Jan Christian Refsgaard comments on Do Bayesians like Bayesian model Averaging?

Jan Christian Refsgaard 3 Aug 2021 4:35 UTC
2 points
I am a little confused by what x is on your statement, and by why you think we can’t compute the likelihood or posterior predictive. In most real problems we can’t compute the posterior but we can draw from it and thus approximate it via MCMC
- Haziq Muhammad 3 Aug 2021 11:24 UTC
  2 points
  Parent
  Sorry! Bad notation… What I meant was that we can’t compute the conditional posterior predictive density $p (~ y | ~ x, D)$ where $D = {(x_{1}, y_{1}), \dots, (x_{n}, y_{n})}$ . We can compute $p (~ y | ~ x, D, M)$ , where $M$ is some model, approximately using MCMC by drawing samples from the parameter space of $M$ , i.e. we can approximate the integral below using MCMC:
  $p (~ y | ~ x, D, M) = \int_{θ \in Θ} p (~ y | ~ x, M, θ) p (θ | M, D) d θ$
  
  where $Θ$ is the parameter space of $M$ . But the quantity that we are interested in is
  $p (~ y | ~ x, D)$ not $p (~ y | ~ x, D, M)$ for a specific model i.e. we need to marginalise over the unknown model. How can we do this?
  - Jan Christian Refsgaard 3 Aug 2021 20:54 UTC
    2 points
    Parent
    You are correct, we have to assume a model, just like we have to assume a prior. And strictly speaking the model is wrong and the prior is wrong :). But we can calculate how good the posterior predictive describe the data to get a feel for how bad our model is :)
    - Haziq Muhammad 4 Aug 2021 2:25 UTC
      2 points
      Parent
      Ignoring the practical problems of Bayesian model averaging, isn’t assuming that either M1, M2, or M3 is true better than assuming that some model M is true? So Bayesian model averaging is always better right (if it is practically possible)?
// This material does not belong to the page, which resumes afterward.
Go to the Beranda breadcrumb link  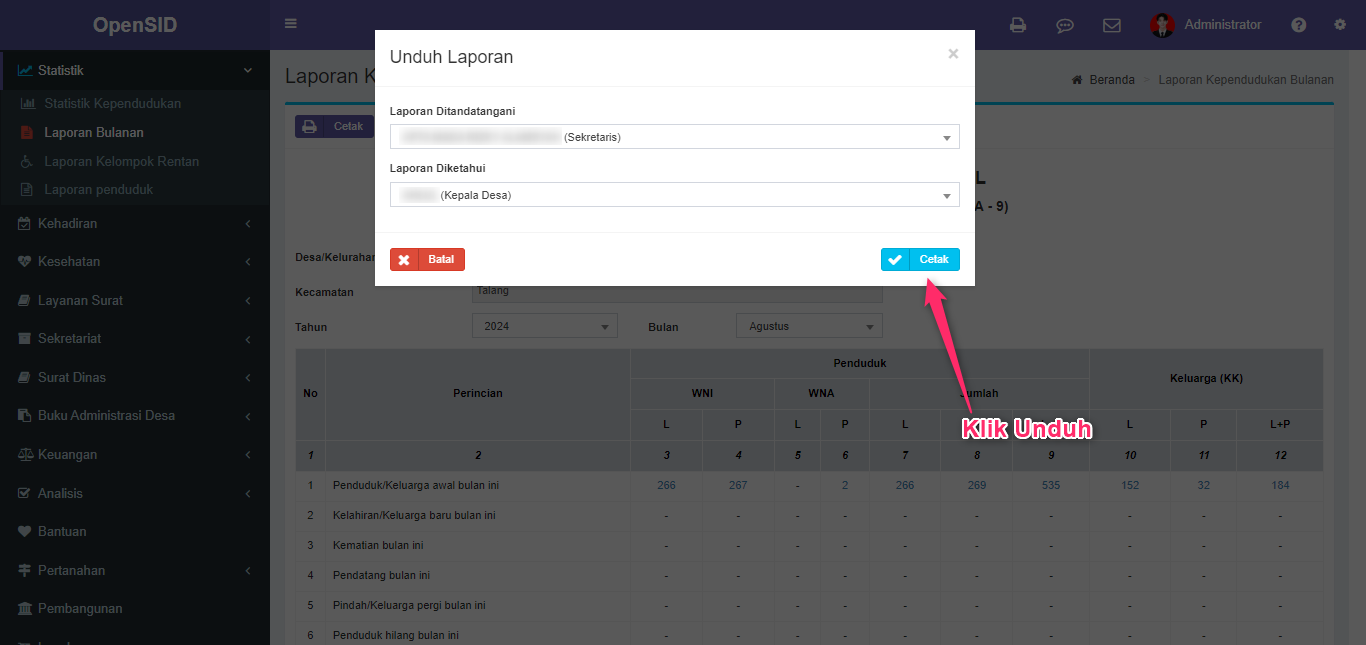tap(1111, 80)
      - Jan Christian Refsgaard 4 Aug 2021 4:17 UTC
        2 points
        Parent
        If there are 3 competing models then Ideally you can make a larger model where each submodel is realized by specific parameter combinations.
        
        If a M2 is simply M1 with an extra parameter b2, then you should have a stronger prior b2 being zero in M2, if M3 is M1 with one parameter transformed, then you should have a parameter interpolating between this transformation so you can learn that between 40-90% interpolating describe the data better.
        
        If it’s impossible to translate between models like this then you can do model averaging, but it’s a sign of you not understanding your data.
        Radford Neal 4 Aug 2021 19:19 UTC
        2 points
        Parent
        Yes, this is usually the right approach—use a single, more complex, model that has the various models you were considering as special cases. It’s likely that the best parameters of this extended model won’t actually turn out to be one of the special cases. (But note that this approach doesn’t necessarily eliminate the need for careful consideration of the prior, since unwise priors for a single complex model can also cause problems.)
        However, there are some situations where discrete models make sense. For instance, you might be analysing old Roman coins, and be unsure whether they were all minted in one mint, or in two (or three, …) different mints. There aren’t really any intermediate possibilities between one mint or two. Or you might be studying inheritance of two genes, and be considering two models in which they are either on the same chromosome or on different chromosones.
        Jan Christian Refsgaard 5 Aug 2021 20:50 UTC
        1 point
        Parent
        Good points, but can’t you still solve the discrete problem with a single model and a stick breaking prior on the number of mints, right?
        Radford Neal 5 Aug 2021 21:16 UTC
        2 points
        Parent
        If you’re thinking of a stick-breaking prior such as a Dirichlet process mixture model, they typically produce an infinite number of components (which would be mints, in this case), though of course only a finite number will be represented in your finite data set. But we know that the number of mints producing coins in the Roman Empire was finite. So that’s not a reasonable prior (though of course you might sometimes be able to get away with using it anyway).
        Haziq Muhammad 4 Aug 2021 4:35 UTC
        2 points
        Parent
        Ahhh… that makes a lot of sense. $↗ T h a n k y o u! ↖$